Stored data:
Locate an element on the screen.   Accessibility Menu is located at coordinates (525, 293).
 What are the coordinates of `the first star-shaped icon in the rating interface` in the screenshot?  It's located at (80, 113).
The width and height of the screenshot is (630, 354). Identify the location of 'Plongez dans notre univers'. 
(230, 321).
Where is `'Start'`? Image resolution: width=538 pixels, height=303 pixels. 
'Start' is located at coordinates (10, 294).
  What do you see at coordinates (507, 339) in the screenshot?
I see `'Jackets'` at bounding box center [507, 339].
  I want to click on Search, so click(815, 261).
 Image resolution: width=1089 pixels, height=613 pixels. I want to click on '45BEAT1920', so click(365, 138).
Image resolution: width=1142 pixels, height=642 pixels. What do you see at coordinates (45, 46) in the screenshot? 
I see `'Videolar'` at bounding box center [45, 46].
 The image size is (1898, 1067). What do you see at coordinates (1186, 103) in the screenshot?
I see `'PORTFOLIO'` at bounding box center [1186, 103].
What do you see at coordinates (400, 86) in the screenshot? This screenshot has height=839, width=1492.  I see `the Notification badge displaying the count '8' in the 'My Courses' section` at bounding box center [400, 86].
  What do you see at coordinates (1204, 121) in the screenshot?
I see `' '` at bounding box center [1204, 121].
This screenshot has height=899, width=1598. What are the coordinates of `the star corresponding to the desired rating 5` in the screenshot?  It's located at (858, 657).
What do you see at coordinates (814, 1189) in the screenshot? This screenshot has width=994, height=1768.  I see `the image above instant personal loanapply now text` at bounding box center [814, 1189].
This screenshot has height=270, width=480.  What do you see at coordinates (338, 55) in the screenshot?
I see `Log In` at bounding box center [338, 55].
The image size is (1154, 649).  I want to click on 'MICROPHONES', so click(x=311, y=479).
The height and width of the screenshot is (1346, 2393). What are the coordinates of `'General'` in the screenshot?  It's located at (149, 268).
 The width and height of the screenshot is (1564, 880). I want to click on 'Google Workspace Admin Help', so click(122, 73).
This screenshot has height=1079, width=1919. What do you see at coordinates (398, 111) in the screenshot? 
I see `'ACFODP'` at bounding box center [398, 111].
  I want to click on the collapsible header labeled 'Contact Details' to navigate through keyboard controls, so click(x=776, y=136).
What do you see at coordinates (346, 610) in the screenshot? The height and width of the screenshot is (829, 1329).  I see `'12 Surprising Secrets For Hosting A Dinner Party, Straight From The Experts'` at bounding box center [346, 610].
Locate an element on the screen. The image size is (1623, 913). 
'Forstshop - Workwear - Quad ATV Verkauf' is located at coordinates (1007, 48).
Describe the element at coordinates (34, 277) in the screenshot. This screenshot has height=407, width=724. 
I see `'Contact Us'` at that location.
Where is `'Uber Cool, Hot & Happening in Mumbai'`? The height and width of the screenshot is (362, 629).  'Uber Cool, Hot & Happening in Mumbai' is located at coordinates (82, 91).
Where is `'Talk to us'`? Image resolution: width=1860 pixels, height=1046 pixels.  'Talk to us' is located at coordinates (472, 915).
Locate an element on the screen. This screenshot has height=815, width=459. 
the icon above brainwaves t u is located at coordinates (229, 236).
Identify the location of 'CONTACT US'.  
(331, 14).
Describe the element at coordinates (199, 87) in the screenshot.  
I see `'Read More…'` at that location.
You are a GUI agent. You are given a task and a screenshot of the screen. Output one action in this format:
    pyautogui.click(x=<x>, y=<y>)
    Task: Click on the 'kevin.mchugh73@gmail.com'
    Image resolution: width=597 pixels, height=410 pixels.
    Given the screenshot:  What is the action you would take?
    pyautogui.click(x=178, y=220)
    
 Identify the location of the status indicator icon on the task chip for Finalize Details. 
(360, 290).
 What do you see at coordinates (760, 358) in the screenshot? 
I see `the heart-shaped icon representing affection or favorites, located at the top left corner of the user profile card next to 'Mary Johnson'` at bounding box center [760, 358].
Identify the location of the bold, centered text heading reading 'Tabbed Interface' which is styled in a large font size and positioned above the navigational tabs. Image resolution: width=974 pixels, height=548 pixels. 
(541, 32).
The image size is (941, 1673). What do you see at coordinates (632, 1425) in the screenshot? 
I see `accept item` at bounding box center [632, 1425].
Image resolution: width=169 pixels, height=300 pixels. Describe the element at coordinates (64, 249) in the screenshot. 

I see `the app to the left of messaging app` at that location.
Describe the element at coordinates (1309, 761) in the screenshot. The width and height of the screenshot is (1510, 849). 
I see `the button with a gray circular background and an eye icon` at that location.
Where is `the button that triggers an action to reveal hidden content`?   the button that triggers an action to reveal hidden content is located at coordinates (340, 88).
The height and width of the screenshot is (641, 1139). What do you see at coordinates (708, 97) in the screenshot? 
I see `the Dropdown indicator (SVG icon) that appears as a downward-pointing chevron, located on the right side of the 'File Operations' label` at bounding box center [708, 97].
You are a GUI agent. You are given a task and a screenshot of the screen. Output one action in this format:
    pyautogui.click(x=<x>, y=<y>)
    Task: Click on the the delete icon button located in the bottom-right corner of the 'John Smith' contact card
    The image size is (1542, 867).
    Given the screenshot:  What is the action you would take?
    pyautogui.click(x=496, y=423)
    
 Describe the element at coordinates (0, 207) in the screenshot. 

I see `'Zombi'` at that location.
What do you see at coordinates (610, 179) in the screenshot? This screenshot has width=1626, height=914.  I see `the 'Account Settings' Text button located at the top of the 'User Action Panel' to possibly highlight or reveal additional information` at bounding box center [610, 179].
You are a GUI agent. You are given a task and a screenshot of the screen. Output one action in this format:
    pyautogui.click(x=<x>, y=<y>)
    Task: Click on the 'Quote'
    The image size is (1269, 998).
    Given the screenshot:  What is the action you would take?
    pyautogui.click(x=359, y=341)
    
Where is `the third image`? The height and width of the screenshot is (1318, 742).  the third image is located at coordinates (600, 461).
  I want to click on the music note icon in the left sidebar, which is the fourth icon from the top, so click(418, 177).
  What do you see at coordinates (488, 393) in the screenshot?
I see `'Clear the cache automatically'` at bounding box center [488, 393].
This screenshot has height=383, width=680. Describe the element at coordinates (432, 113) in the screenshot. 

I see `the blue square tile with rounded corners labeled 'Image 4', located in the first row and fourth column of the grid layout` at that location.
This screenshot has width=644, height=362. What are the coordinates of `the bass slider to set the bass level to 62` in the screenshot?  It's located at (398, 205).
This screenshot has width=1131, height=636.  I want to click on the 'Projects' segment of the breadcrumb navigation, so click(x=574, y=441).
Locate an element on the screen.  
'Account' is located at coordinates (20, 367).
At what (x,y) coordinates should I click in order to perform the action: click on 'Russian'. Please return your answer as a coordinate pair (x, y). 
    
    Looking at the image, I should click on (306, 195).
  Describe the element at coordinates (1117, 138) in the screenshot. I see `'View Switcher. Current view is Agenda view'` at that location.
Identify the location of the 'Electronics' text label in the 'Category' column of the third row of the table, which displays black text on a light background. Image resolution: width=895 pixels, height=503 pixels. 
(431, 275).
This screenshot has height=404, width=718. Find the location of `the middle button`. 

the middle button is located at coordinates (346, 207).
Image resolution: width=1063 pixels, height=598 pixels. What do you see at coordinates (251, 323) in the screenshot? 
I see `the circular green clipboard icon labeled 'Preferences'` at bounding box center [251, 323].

**TASK PROMPT**
Could you print all of the stored data items above again, word for word and in their original order?

**TASK SOLUTION**
Locate an element on the screen.   Accessibility Menu is located at coordinates (525, 293).
 What are the coordinates of `the first star-shaped icon in the rating interface` in the screenshot?  It's located at (80, 113).
The width and height of the screenshot is (630, 354). Identify the location of 'Plongez dans notre univers'. 
(230, 321).
Where is `'Start'`? Image resolution: width=538 pixels, height=303 pixels. 
'Start' is located at coordinates (10, 294).
  What do you see at coordinates (507, 339) in the screenshot?
I see `'Jackets'` at bounding box center [507, 339].
  I want to click on Search, so click(815, 261).
 Image resolution: width=1089 pixels, height=613 pixels. I want to click on '45BEAT1920', so click(365, 138).
Image resolution: width=1142 pixels, height=642 pixels. What do you see at coordinates (45, 46) in the screenshot? 
I see `'Videolar'` at bounding box center [45, 46].
 The image size is (1898, 1067). What do you see at coordinates (1186, 103) in the screenshot?
I see `'PORTFOLIO'` at bounding box center [1186, 103].
What do you see at coordinates (400, 86) in the screenshot? This screenshot has height=839, width=1492.  I see `the Notification badge displaying the count '8' in the 'My Courses' section` at bounding box center [400, 86].
  What do you see at coordinates (1204, 121) in the screenshot?
I see `' '` at bounding box center [1204, 121].
This screenshot has height=899, width=1598. What are the coordinates of `the star corresponding to the desired rating 5` in the screenshot?  It's located at (858, 657).
What do you see at coordinates (814, 1189) in the screenshot? This screenshot has width=994, height=1768.  I see `the image above instant personal loanapply now text` at bounding box center [814, 1189].
This screenshot has height=270, width=480.  What do you see at coordinates (338, 55) in the screenshot?
I see `Log In` at bounding box center [338, 55].
The image size is (1154, 649).  I want to click on 'MICROPHONES', so click(x=311, y=479).
The height and width of the screenshot is (1346, 2393). What are the coordinates of `'General'` in the screenshot?  It's located at (149, 268).
 The width and height of the screenshot is (1564, 880). I want to click on 'Google Workspace Admin Help', so click(122, 73).
This screenshot has height=1079, width=1919. What do you see at coordinates (398, 111) in the screenshot? 
I see `'ACFODP'` at bounding box center [398, 111].
  I want to click on the collapsible header labeled 'Contact Details' to navigate through keyboard controls, so click(x=776, y=136).
What do you see at coordinates (346, 610) in the screenshot? The height and width of the screenshot is (829, 1329).  I see `'12 Surprising Secrets For Hosting A Dinner Party, Straight From The Experts'` at bounding box center [346, 610].
Locate an element on the screen. The image size is (1623, 913). 
'Forstshop - Workwear - Quad ATV Verkauf' is located at coordinates (1007, 48).
Describe the element at coordinates (34, 277) in the screenshot. This screenshot has height=407, width=724. 
I see `'Contact Us'` at that location.
Where is `'Uber Cool, Hot & Happening in Mumbai'`? The height and width of the screenshot is (362, 629).  'Uber Cool, Hot & Happening in Mumbai' is located at coordinates (82, 91).
Where is `'Talk to us'`? Image resolution: width=1860 pixels, height=1046 pixels.  'Talk to us' is located at coordinates (472, 915).
Locate an element on the screen. This screenshot has height=815, width=459. 
the icon above brainwaves t u is located at coordinates (229, 236).
Identify the location of 'CONTACT US'.  
(331, 14).
Describe the element at coordinates (199, 87) in the screenshot.  
I see `'Read More…'` at that location.
You are a GUI agent. You are given a task and a screenshot of the screen. Output one action in this format:
    pyautogui.click(x=<x>, y=<y>)
    Task: Click on the 'kevin.mchugh73@gmail.com'
    Image resolution: width=597 pixels, height=410 pixels.
    Given the screenshot:  What is the action you would take?
    pyautogui.click(x=178, y=220)
    
 Identify the location of the status indicator icon on the task chip for Finalize Details. 
(360, 290).
 What do you see at coordinates (760, 358) in the screenshot? 
I see `the heart-shaped icon representing affection or favorites, located at the top left corner of the user profile card next to 'Mary Johnson'` at bounding box center [760, 358].
Identify the location of the bold, centered text heading reading 'Tabbed Interface' which is styled in a large font size and positioned above the navigational tabs. Image resolution: width=974 pixels, height=548 pixels. 
(541, 32).
The image size is (941, 1673). What do you see at coordinates (632, 1425) in the screenshot? 
I see `accept item` at bounding box center [632, 1425].
Image resolution: width=169 pixels, height=300 pixels. Describe the element at coordinates (64, 249) in the screenshot. 

I see `the app to the left of messaging app` at that location.
Describe the element at coordinates (1309, 761) in the screenshot. The width and height of the screenshot is (1510, 849). 
I see `the button with a gray circular background and an eye icon` at that location.
Where is `the button that triggers an action to reveal hidden content`?   the button that triggers an action to reveal hidden content is located at coordinates (340, 88).
The height and width of the screenshot is (641, 1139). What do you see at coordinates (708, 97) in the screenshot? 
I see `the Dropdown indicator (SVG icon) that appears as a downward-pointing chevron, located on the right side of the 'File Operations' label` at bounding box center [708, 97].
You are a GUI agent. You are given a task and a screenshot of the screen. Output one action in this format:
    pyautogui.click(x=<x>, y=<y>)
    Task: Click on the the delete icon button located in the bottom-right corner of the 'John Smith' contact card
    The image size is (1542, 867).
    Given the screenshot:  What is the action you would take?
    pyautogui.click(x=496, y=423)
    
 Describe the element at coordinates (0, 207) in the screenshot. 

I see `'Zombi'` at that location.
What do you see at coordinates (610, 179) in the screenshot? This screenshot has width=1626, height=914.  I see `the 'Account Settings' Text button located at the top of the 'User Action Panel' to possibly highlight or reveal additional information` at bounding box center [610, 179].
You are a GUI agent. You are given a task and a screenshot of the screen. Output one action in this format:
    pyautogui.click(x=<x>, y=<y>)
    Task: Click on the 'Quote'
    The image size is (1269, 998).
    Given the screenshot:  What is the action you would take?
    pyautogui.click(x=359, y=341)
    
Where is `the third image`? The height and width of the screenshot is (1318, 742).  the third image is located at coordinates (600, 461).
  I want to click on the music note icon in the left sidebar, which is the fourth icon from the top, so click(418, 177).
  What do you see at coordinates (488, 393) in the screenshot?
I see `'Clear the cache automatically'` at bounding box center [488, 393].
This screenshot has height=383, width=680. Describe the element at coordinates (432, 113) in the screenshot. 

I see `the blue square tile with rounded corners labeled 'Image 4', located in the first row and fourth column of the grid layout` at that location.
This screenshot has width=644, height=362. What are the coordinates of `the bass slider to set the bass level to 62` in the screenshot?  It's located at (398, 205).
This screenshot has width=1131, height=636.  I want to click on the 'Projects' segment of the breadcrumb navigation, so click(x=574, y=441).
Locate an element on the screen.  
'Account' is located at coordinates (20, 367).
At what (x,y) coordinates should I click in order to perform the action: click on 'Russian'. Please return your answer as a coordinate pair (x, y). 
    
    Looking at the image, I should click on (306, 195).
  Describe the element at coordinates (1117, 138) in the screenshot. I see `'View Switcher. Current view is Agenda view'` at that location.
Identify the location of the 'Electronics' text label in the 'Category' column of the third row of the table, which displays black text on a light background. Image resolution: width=895 pixels, height=503 pixels. 
(431, 275).
This screenshot has height=404, width=718. Find the location of `the middle button`. 

the middle button is located at coordinates (346, 207).
Image resolution: width=1063 pixels, height=598 pixels. What do you see at coordinates (251, 323) in the screenshot? 
I see `the circular green clipboard icon labeled 'Preferences'` at bounding box center [251, 323].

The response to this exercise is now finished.